Segment Start: INPUT DATA

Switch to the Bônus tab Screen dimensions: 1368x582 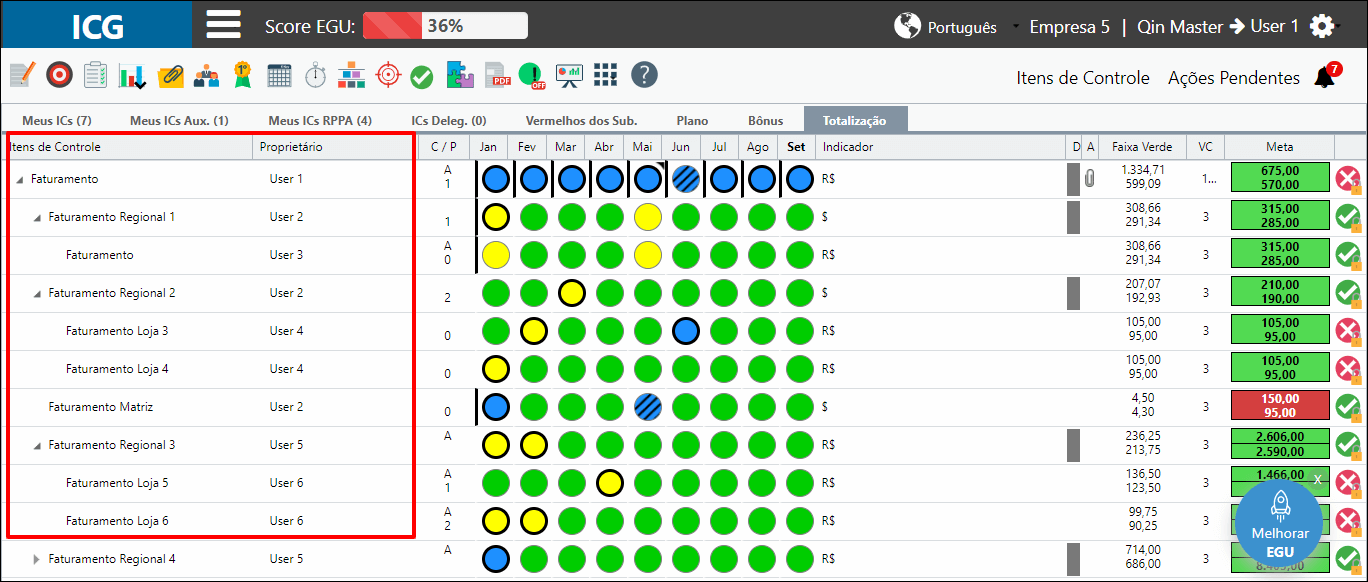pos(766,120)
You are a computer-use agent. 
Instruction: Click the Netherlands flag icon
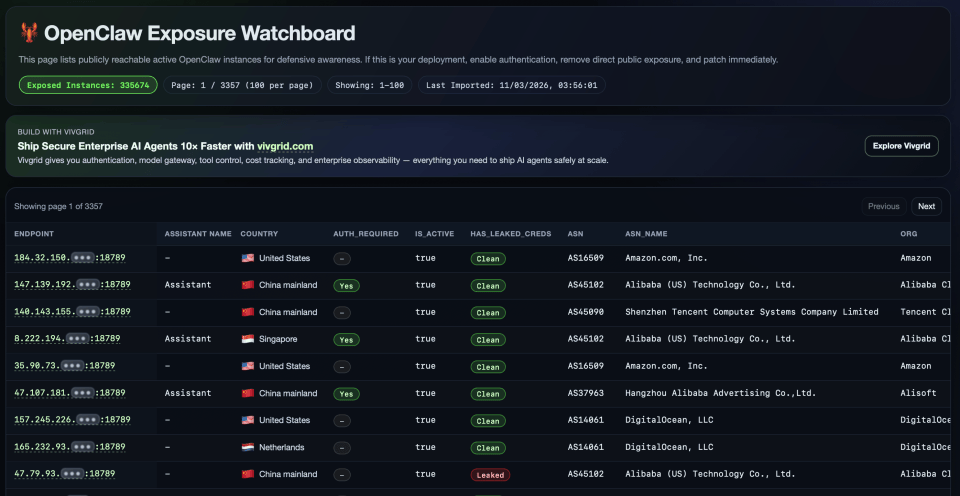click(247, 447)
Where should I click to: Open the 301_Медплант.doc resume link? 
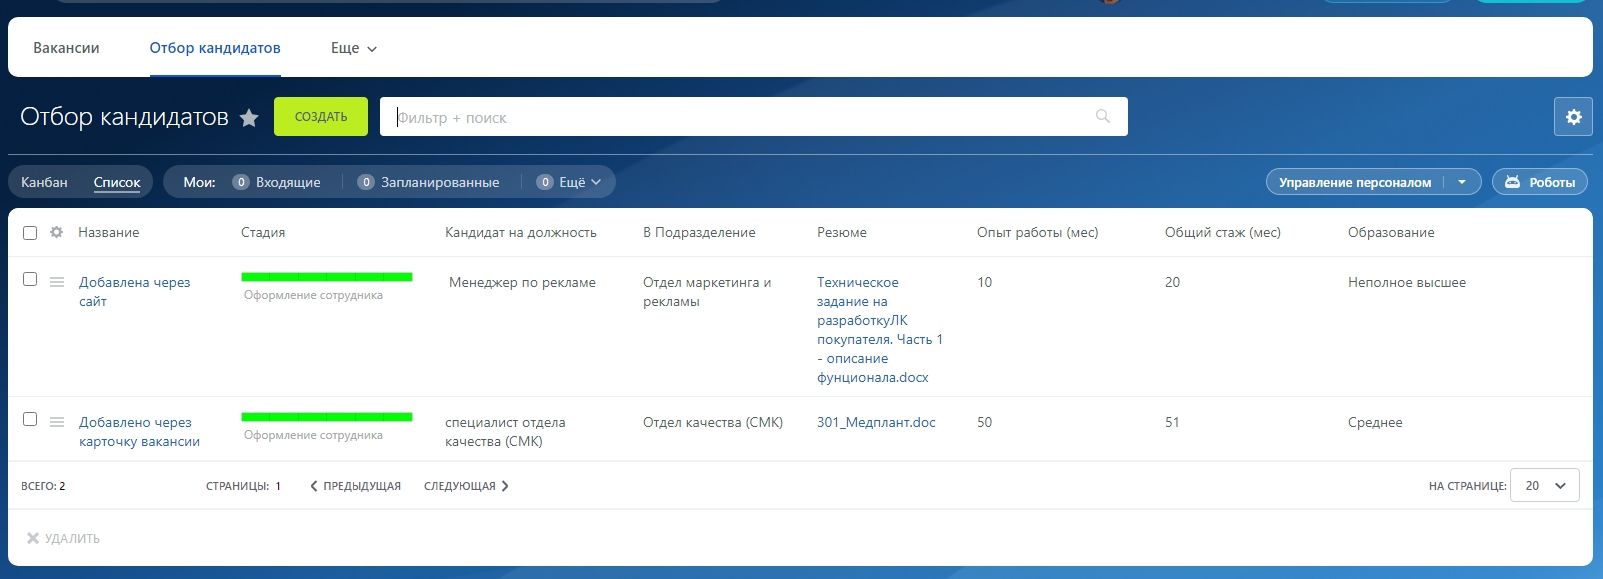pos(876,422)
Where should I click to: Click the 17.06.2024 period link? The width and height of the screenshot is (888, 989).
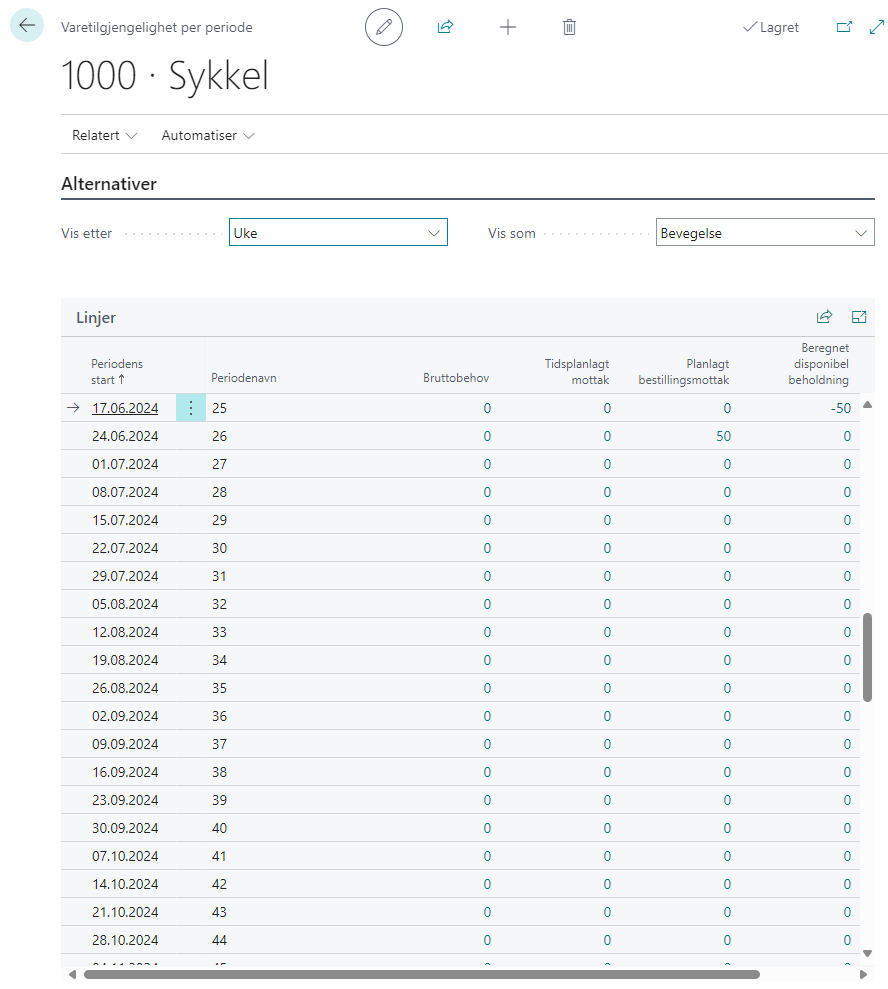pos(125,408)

Segment End: INPUT DATA

[WORK TASK]:
Produce an exact copy of the lines from the line containing "You are a computer-use agent." to the end of the material, both ends included, and omit every picture.

[SOLUTION TO THIS TASK]:
You are a computer-use agent. 
Instruction: Click the Netherlands flag icon
click(247, 447)
Where should I click to: Open the 301_Медплант.doc resume link? 
pos(876,422)
Where should I click to: Click the 17.06.2024 period link? The width and height of the screenshot is (888, 989).
pos(125,408)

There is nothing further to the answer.